Data entries:
★ ★ ★ ★
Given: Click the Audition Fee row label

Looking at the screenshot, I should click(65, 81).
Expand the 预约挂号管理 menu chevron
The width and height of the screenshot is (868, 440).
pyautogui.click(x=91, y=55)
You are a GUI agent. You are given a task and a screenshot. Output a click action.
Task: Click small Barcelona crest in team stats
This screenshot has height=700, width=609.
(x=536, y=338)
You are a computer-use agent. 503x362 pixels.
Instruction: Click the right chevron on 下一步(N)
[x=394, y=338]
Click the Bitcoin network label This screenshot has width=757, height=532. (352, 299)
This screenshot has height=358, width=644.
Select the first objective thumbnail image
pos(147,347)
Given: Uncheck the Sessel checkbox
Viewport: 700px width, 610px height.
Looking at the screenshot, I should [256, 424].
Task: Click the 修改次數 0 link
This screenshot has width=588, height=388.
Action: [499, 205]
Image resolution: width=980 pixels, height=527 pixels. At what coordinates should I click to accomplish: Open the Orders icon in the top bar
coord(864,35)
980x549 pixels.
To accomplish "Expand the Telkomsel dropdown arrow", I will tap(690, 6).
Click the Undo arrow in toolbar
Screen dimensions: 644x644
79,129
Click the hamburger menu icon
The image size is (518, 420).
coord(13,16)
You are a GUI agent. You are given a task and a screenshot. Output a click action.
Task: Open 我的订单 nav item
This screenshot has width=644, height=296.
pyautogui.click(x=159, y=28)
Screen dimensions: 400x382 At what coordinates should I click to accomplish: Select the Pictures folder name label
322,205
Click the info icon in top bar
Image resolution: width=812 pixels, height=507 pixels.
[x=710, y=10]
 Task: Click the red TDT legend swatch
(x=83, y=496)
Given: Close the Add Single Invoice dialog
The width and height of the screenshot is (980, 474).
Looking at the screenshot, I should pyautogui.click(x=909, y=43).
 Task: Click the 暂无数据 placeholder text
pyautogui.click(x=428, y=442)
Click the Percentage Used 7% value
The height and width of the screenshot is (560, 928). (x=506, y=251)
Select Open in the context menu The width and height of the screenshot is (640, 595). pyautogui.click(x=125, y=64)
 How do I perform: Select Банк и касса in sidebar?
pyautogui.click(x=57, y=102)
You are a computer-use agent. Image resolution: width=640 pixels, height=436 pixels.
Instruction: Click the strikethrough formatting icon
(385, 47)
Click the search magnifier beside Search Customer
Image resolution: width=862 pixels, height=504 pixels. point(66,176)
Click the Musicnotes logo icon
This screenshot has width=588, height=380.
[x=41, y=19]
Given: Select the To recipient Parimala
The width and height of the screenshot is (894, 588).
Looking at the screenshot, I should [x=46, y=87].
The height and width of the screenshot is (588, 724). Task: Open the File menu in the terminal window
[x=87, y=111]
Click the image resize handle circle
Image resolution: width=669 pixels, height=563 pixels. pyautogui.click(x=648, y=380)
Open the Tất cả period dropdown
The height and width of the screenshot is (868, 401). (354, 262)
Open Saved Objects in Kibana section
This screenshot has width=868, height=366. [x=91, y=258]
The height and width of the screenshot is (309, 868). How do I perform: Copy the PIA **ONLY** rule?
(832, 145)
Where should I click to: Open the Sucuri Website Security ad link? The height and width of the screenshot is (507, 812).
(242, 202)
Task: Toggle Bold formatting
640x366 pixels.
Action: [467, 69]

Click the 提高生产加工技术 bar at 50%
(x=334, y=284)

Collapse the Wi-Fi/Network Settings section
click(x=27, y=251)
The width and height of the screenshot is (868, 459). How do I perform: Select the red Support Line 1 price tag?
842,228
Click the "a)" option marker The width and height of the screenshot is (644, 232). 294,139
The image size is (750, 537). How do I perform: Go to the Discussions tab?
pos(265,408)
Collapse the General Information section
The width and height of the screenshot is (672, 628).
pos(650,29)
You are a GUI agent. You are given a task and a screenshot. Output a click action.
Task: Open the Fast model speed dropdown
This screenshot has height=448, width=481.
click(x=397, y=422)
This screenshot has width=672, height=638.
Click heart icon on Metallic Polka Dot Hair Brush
★ ★ ★ ★
### Problem statement
Reproduce every line above. Keep it exact.

### Answer box
Given: Click the Audition Fee row label

Looking at the screenshot, I should click(65, 81).
Expand the 预约挂号管理 menu chevron
The width and height of the screenshot is (868, 440).
pyautogui.click(x=91, y=55)
You are a GUI agent. You are given a task and a screenshot. Output a click action.
Task: Click small Barcelona crest in team stats
This screenshot has height=700, width=609.
(x=536, y=338)
You are a computer-use agent. 503x362 pixels.
Instruction: Click the right chevron on 下一步(N)
[x=394, y=338]
Click the Bitcoin network label This screenshot has width=757, height=532. (352, 299)
This screenshot has height=358, width=644.
Select the first objective thumbnail image
pos(147,347)
Given: Uncheck the Sessel checkbox
Viewport: 700px width, 610px height.
Looking at the screenshot, I should [256, 424].
Task: Click the 修改次數 0 link
This screenshot has width=588, height=388.
Action: [499, 205]
Image resolution: width=980 pixels, height=527 pixels. At what coordinates should I click to accomplish: Open the Orders icon in the top bar
coord(864,35)
980x549 pixels.
To accomplish "Expand the Telkomsel dropdown arrow", I will tap(690, 6).
Click the Undo arrow in toolbar
Screen dimensions: 644x644
79,129
Click the hamburger menu icon
The image size is (518, 420).
coord(13,16)
You are a GUI agent. You are given a task and a screenshot. Output a click action.
Task: Open 我的订单 nav item
This screenshot has width=644, height=296.
pyautogui.click(x=159, y=28)
Screen dimensions: 400x382 At what coordinates should I click to accomplish: Select the Pictures folder name label
322,205
Click the info icon in top bar
Image resolution: width=812 pixels, height=507 pixels.
[x=710, y=10]
 Task: Click the red TDT legend swatch
(x=83, y=496)
Given: Close the Add Single Invoice dialog
The width and height of the screenshot is (980, 474).
Looking at the screenshot, I should pyautogui.click(x=909, y=43).
 Task: Click the 暂无数据 placeholder text
pyautogui.click(x=428, y=442)
Click the Percentage Used 7% value
The height and width of the screenshot is (560, 928). (x=506, y=251)
Select Open in the context menu The width and height of the screenshot is (640, 595). pyautogui.click(x=125, y=64)
 How do I perform: Select Банк и касса in sidebar?
pyautogui.click(x=57, y=102)
You are a computer-use agent. Image resolution: width=640 pixels, height=436 pixels.
Instruction: Click the strikethrough formatting icon
(385, 47)
Click the search magnifier beside Search Customer
Image resolution: width=862 pixels, height=504 pixels. point(66,176)
Click the Musicnotes logo icon
This screenshot has width=588, height=380.
[x=41, y=19]
Given: Select the To recipient Parimala
The width and height of the screenshot is (894, 588).
Looking at the screenshot, I should [x=46, y=87].
The height and width of the screenshot is (588, 724). Task: Open the File menu in the terminal window
[x=87, y=111]
Click the image resize handle circle
Image resolution: width=669 pixels, height=563 pixels. pyautogui.click(x=648, y=380)
Open the Tất cả period dropdown
The height and width of the screenshot is (868, 401). (354, 262)
Open Saved Objects in Kibana section
This screenshot has width=868, height=366. [x=91, y=258]
The height and width of the screenshot is (309, 868). How do I perform: Copy the PIA **ONLY** rule?
(832, 145)
Where should I click to: Open the Sucuri Website Security ad link? The height and width of the screenshot is (507, 812).
(242, 202)
Task: Toggle Bold formatting
640x366 pixels.
Action: [467, 69]

Click the 提高生产加工技术 bar at 50%
(x=334, y=284)

Collapse the Wi-Fi/Network Settings section
click(x=27, y=251)
The width and height of the screenshot is (868, 459). How do I perform: Select the red Support Line 1 price tag?
842,228
Click the "a)" option marker The width and height of the screenshot is (644, 232). 294,139
The image size is (750, 537). How do I perform: Go to the Discussions tab?
pos(265,408)
Collapse the General Information section
The width and height of the screenshot is (672, 628).
pos(650,29)
You are a GUI agent. You are given a task and a screenshot. Output a click action.
Task: Open the Fast model speed dropdown
This screenshot has height=448, width=481.
click(x=397, y=422)
This screenshot has width=672, height=638.
Click heart icon on Metallic Polka Dot Hair Brush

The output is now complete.